I have carried around a 2 dollar bill on occasion. This was mostly due to the fact that I save them when a cashier gives me one, and I forget to take it out of the wallet. Sometimes I would use it for emergency use. Like if I was feeling particularly parched and there wasn’t an ATM nearby.

No superstition that I am aware of, but that doesn’t mean anything.

Hey, this is a little off the track of your question, but I do know that when I worked at O’Hare as a passenger screener, many vacationers that were headed someplace tropical took many $2 bills with them to hand out as tips, because they heard the locals thought it was good luck, as well as an appropriate tip for most things.

TBone82

I thought that was Kansas. Where they did in fact issue a state monetary unit in that amount, with William Burroughs on it (and traditional saying applying).
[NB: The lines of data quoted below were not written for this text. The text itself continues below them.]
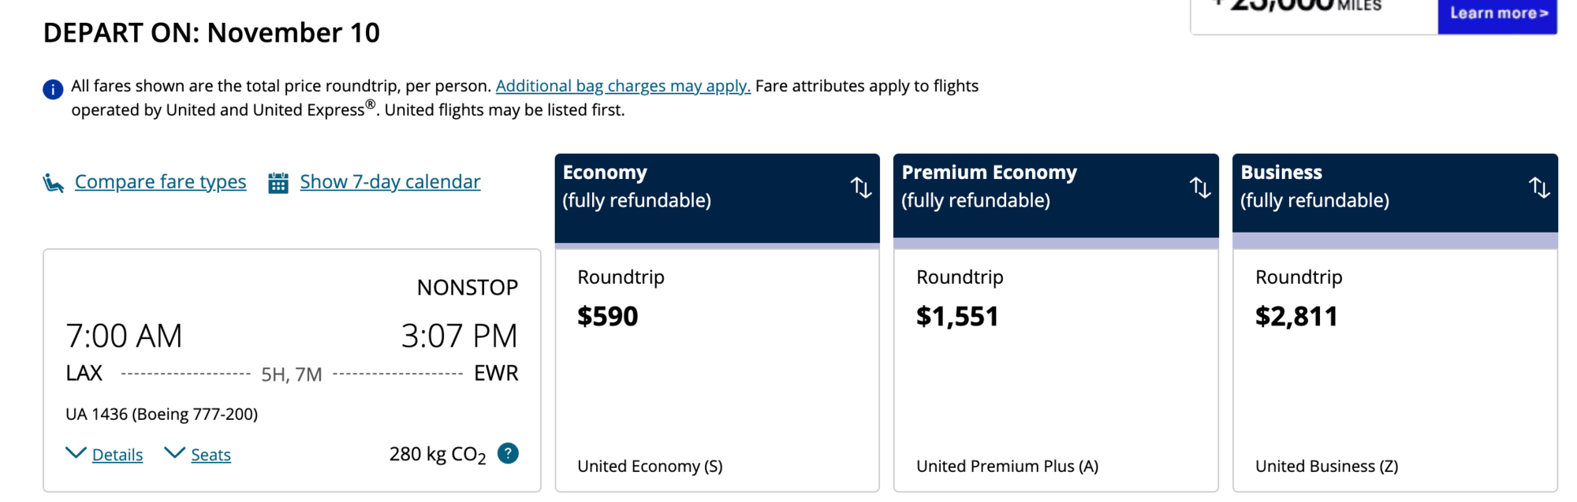The width and height of the screenshot is (1577, 502).
Task: Expand the chevron next to Seats
Action: 174,453
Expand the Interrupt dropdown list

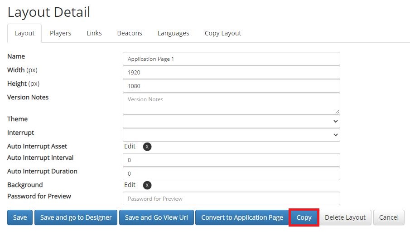(x=232, y=135)
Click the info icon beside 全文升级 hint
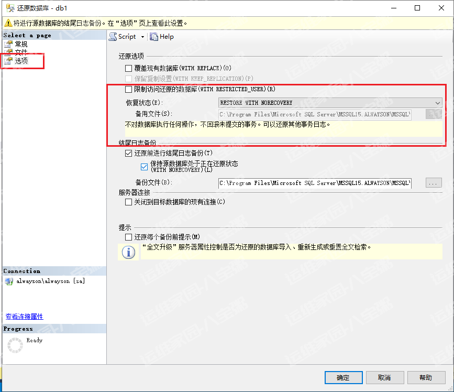The height and width of the screenshot is (392, 454). click(128, 252)
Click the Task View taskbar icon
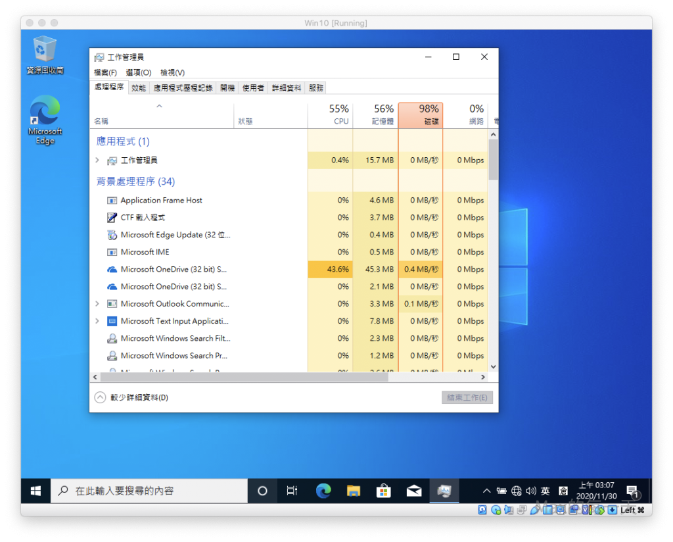This screenshot has height=542, width=673. pos(292,491)
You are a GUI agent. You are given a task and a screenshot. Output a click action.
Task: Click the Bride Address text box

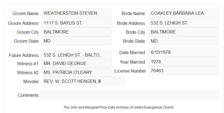click(x=183, y=23)
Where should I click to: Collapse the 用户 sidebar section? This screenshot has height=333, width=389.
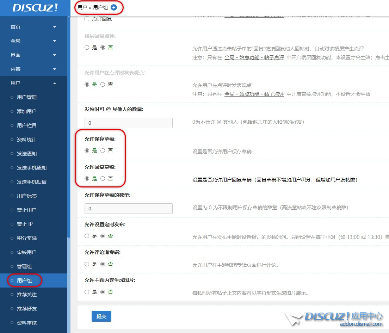pyautogui.click(x=33, y=83)
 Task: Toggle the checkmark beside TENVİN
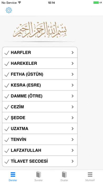7,140
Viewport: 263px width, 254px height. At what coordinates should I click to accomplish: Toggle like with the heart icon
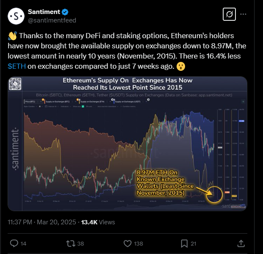(x=127, y=243)
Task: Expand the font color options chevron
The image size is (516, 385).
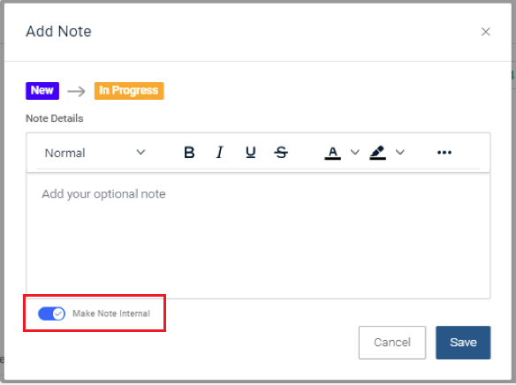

$2 bills were always popular at the horse races, a basic bet was $2. Horses = horseshoes = luck?

I try to avoid having a empty wallet, but sometimes its beyond my control.

Except that my (religious) parents thought that a $2 bill was “bad luck.”

And I think that a large segment of the general populace in the 1920’s-1950’s thought that way.

Yes, $2 bills were handy at the race track. But my parents didn’t believe in gambling. So, anything associated with gamblers was bad.

As a point of interest, many of the $2 bills we buy in our coin shop have at least one corner torn off. I saw my parents do this in the 1950’s. It was to break the spell of bad luck.

I would say that out of every 1000 $2 bills we buy, perhaps 100 or more have at least one corner torn off. This does NOT apply to modern $2 notes, those from 1976 and later. I don’t think the tradition continued into the latter half of the 20th century.

Up until – maybe 10 years ago – we all carried $2 bills in our wallets. And then the “twonie” was introduced.

Harried and inattentive waitresses and cashiers might mistake it for a twenty.

Oh, I forgot to mention. Other countries have Internet access.

When I was working in Alaska (lo, these many years ago–during the pipeline thang) I was told that $2 was once the price of a cheap “date”*and so giving a $2 bill to a woman, even as change, was an insult. Re: the OP, make of that what you will.

  • A hooker, ya bozos.

I carried a two dollar bill in my wallet until recently. It was made in 1995 and fell apart about two months ago. I never heard any superstition about them. It just seemed instinctual to carry it in why wallet. Spending it would both make me lose and oddity and possibly make me explain to some clerk that it was real. It think that is the problem.

They have printed a lot of new $2 bills as recently as 2004. Where do those things get sent too for circulation? I got mine at Thomas Jefferson’s house, Monticello, and that makes sense but I have no idea who else wants a big batch of them.

Where can you get one? I read somewhere that they were “real” money; that is, redeemedable, unlike the “worthless” paper we have now. Legend?

I can’t comment on the '50s, but these days if someone pays me in $2 bills, I can be pretty damned sure they were recently in a strip club. Any change you’re given for a purchase of a drink or whatever is in $2 bills rather than singles. I’m told that this is to force the customers to give the girls more money, or at least give it to them more quickly.

What does a $2 bill go for these days?

False. They’re federal reserve notes, just like other bills.

At one time having two dollars in your pocket meant something.

They usually go for $29.95 a piece but I can get you them at 2 for $19.99. Act now. Quantities are limited (by the number of $2 bills that I can get at 10 for $20 from any bank).